A deputada única sublinhou a importância do apelo que já fez ao primeiro-ministro, Luís Montenegro, no último debate quinzenal, no qual propôs a audição do próximo procurador-geral da República no parlamento para que este apresente a sua agenda para a Justiça e para o Ministério Público aos deputados.

"É fundamental que Montenegro responda ao repto que o PAN lançou", insistiu.

Citando declarações da procuradora-geral na entrevista, Inês Sousa Real realçou que "ninguém está acima da lei", o que inclui "a PGR e o MP" e considerou que Lucília Gago deve explicar no parlamento "o que tem falhado" e que meios são necessários para as investigações judiciais.
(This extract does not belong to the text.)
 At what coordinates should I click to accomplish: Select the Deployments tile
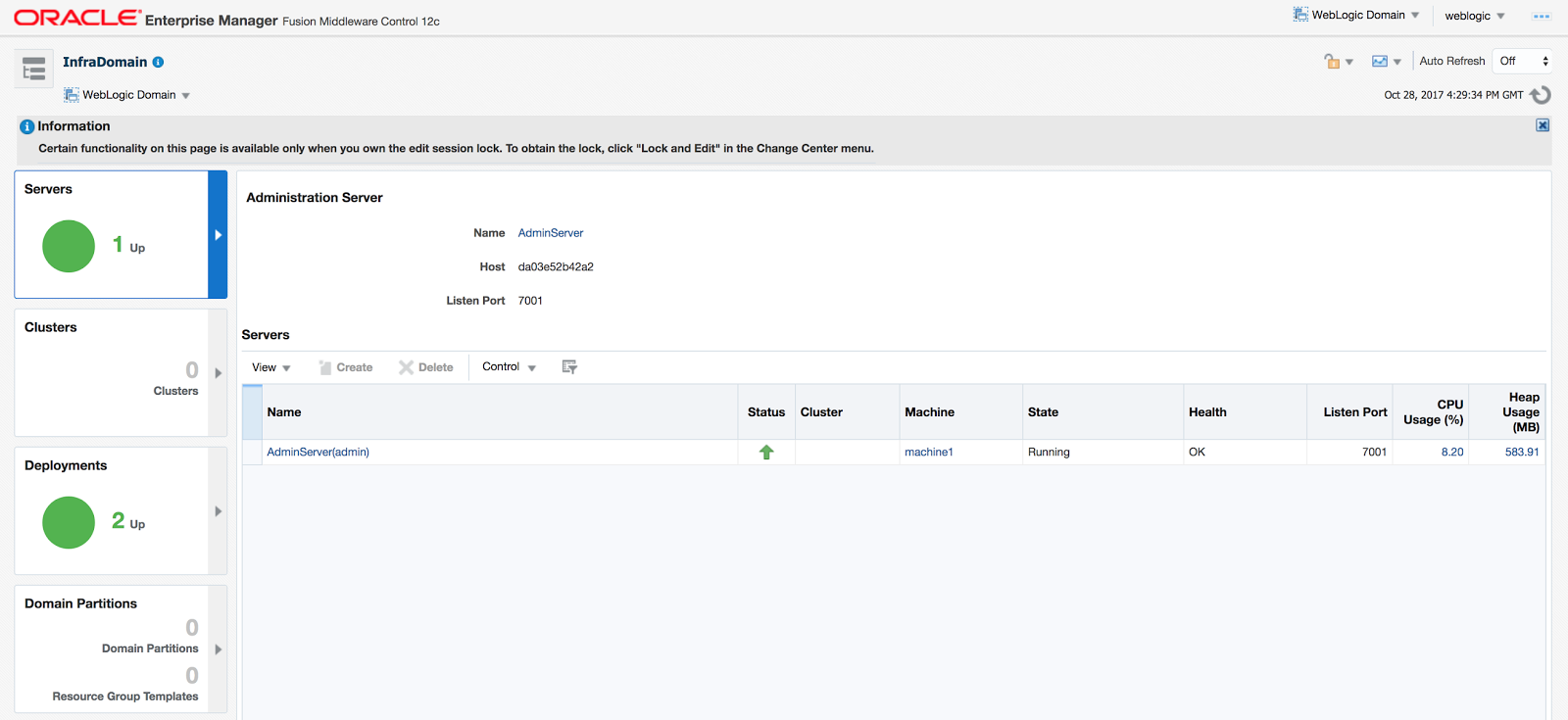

Funcionários judiciais acusam PGR de "sacudir a água do capote"

O presidente do Sindicato dos Funcionários Judiciais (SFJ) acusou esta terça-feira a procuradora-geral da República (PGR) de "sacudir a água do capote" para os oficiais de justiça em processos mediáticos que geraram críticas ao Ministério Público (MP).

Lucília Gago considerou em entrevista à RTP1, a primeira desde que assumiu o mandato como PGR em 2018, que "causa indignação e sobressalto" haver cidadãos detidos que não são interrogados devido à paralisação dos funcionários judiciais, em alusão ao caso que investiga suspeitas de corrupção na Madeira, no qual os três arguidos ficaram cerca de três semanas detidos até conhecerem as medidas de coação.
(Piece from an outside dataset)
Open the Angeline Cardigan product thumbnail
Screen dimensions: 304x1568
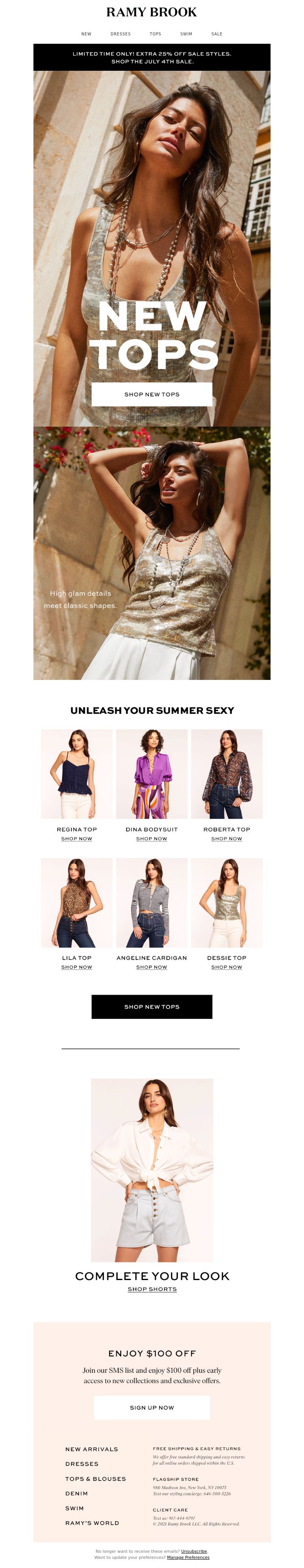[151, 903]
"Assisti à entrevista completamente incrédulo, para não usar outra expressão. Não corresponde minimamente à verdade e a PGR devia saber isso. Os meus colegas - quer nessa operação, quer nas outras duas que mencionou, a Operação Influencer e a operação com a claque do FC Porto -, estiveram muito além do horário de trabalho para garantir que os prazos não eram ainda mais alargados", afirmou à Lusa António Marçal.

Para o líder do SFJ, Lucília Gago "perdeu uma oportunidade" de denunciar publicamente a falta de oficiais de justiça para prestarem apoio aos magistrados do MP nos inquéritos e de responsabilizar o poder político por essa situação.

"O que a PGR fez foi imputar a responsabilidade a quem dá o melhor e muito além do que está profissionalmente obrigado a fazer. Tentou sacudir a água do capote para o elo mais fraco, que são os oficiais de justiça. Falhou e faltou à verdade", vincou.

António Marçal criticou ainda a PGR por, no seu entender, fazer "uma sugestão" ao poder político para a introdução de uma "limitação do direito à greve dos oficiais de justiça", quando traçou um paralelismo com os hospitais e disse que não era admissível alguém deslocar-se e não ver o seu problema resolvido, apesar das greves.

"É intolerável e não se aceita em pleno século XXI. Em vez de vir defender a instituição que representa, veio fazer ainda mais ruído", observou, sublinhando: "Acho que foi uma fuga para a frente e que não tem nada para comunicar. E comete mais um erro crasso, porque as greves foram validadas nos termos em que estão a ser feitas por um tribunal superior".

Segundo o líder sindical, Lucília Gago teve "um ato falhado" na defesa pública do MP.

António Marçal criticou também o momento escolhido para a entrevista na televisão, antes de vir a comparecer no parlamento para prestar esclarecimentos, e a forma como Lucília Gago reagiu a algumas críticas que lhe foram feitas ao longo dos últimos meses.

"A PGR não é responsável por nada, não tem culpa de nada. Quando esteve calada, alimentou este ruído; agora que fala, vem ainda trazer mais ruído e não defender aquilo que era importante defender, que era a instituição MP e que é crucial num estado de direito democrático para que a justiça funcione corretamente", sentenciou.